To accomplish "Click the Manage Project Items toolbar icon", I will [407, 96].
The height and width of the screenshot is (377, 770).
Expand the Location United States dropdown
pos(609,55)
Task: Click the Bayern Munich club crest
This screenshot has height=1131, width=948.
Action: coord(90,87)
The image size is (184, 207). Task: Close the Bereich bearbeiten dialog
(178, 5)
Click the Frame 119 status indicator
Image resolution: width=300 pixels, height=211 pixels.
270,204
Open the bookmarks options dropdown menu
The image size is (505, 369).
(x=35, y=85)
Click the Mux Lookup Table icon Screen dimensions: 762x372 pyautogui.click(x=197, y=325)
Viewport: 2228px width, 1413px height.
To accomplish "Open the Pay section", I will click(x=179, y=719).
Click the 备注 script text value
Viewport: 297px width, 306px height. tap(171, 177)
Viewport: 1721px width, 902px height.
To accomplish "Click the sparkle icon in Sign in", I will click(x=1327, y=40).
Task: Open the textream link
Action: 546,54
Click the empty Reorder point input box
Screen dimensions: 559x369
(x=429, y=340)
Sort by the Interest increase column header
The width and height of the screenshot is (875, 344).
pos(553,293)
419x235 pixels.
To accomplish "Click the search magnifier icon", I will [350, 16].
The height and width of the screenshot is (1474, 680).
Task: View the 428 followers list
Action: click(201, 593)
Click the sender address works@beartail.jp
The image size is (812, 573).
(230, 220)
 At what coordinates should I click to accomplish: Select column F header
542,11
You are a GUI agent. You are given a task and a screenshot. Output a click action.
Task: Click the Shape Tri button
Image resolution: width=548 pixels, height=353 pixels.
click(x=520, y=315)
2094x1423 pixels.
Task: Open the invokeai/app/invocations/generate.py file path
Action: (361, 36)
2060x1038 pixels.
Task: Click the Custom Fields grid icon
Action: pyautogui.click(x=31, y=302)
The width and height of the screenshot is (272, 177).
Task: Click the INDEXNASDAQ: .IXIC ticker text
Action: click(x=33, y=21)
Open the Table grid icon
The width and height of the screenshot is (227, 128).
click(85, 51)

════════════════════

Consegna ::
Ricopia fedelmente, riga per riga, tutte le voci riportate sopra.

Soluzione dell'esercizio ::
To accomplish "Click the Manage Project Items toolbar icon", I will [407, 96].
The height and width of the screenshot is (377, 770).
Expand the Location United States dropdown
pos(609,55)
Task: Click the Bayern Munich club crest
This screenshot has height=1131, width=948.
Action: coord(90,87)
The image size is (184, 207). Task: Close the Bereich bearbeiten dialog
(178, 5)
Click the Frame 119 status indicator
Image resolution: width=300 pixels, height=211 pixels.
270,204
Open the bookmarks options dropdown menu
The image size is (505, 369).
(x=35, y=85)
Click the Mux Lookup Table icon Screen dimensions: 762x372 pyautogui.click(x=197, y=325)
Viewport: 2228px width, 1413px height.
To accomplish "Open the Pay section", I will click(x=179, y=719).
Click the 备注 script text value
Viewport: 297px width, 306px height. tap(171, 177)
Viewport: 1721px width, 902px height.
To accomplish "Click the sparkle icon in Sign in", I will click(x=1327, y=40).
Task: Open the textream link
Action: 546,54
Click the empty Reorder point input box
Screen dimensions: 559x369
(x=429, y=340)
Sort by the Interest increase column header
The width and height of the screenshot is (875, 344).
pos(553,293)
419x235 pixels.
To accomplish "Click the search magnifier icon", I will [350, 16].
The height and width of the screenshot is (1474, 680).
Task: View the 428 followers list
Action: click(201, 593)
Click the sender address works@beartail.jp
The image size is (812, 573).
(230, 220)
 At what coordinates should I click to accomplish: Select column F header
542,11
You are a GUI agent. You are given a task and a screenshot. Output a click action.
Task: Click the Shape Tri button
Image resolution: width=548 pixels, height=353 pixels.
click(x=520, y=315)
2094x1423 pixels.
Task: Open the invokeai/app/invocations/generate.py file path
Action: (361, 36)
2060x1038 pixels.
Task: Click the Custom Fields grid icon
Action: pyautogui.click(x=31, y=302)
The width and height of the screenshot is (272, 177).
Task: Click the INDEXNASDAQ: .IXIC ticker text
Action: click(x=33, y=21)
Open the Table grid icon
The width and height of the screenshot is (227, 128).
click(85, 51)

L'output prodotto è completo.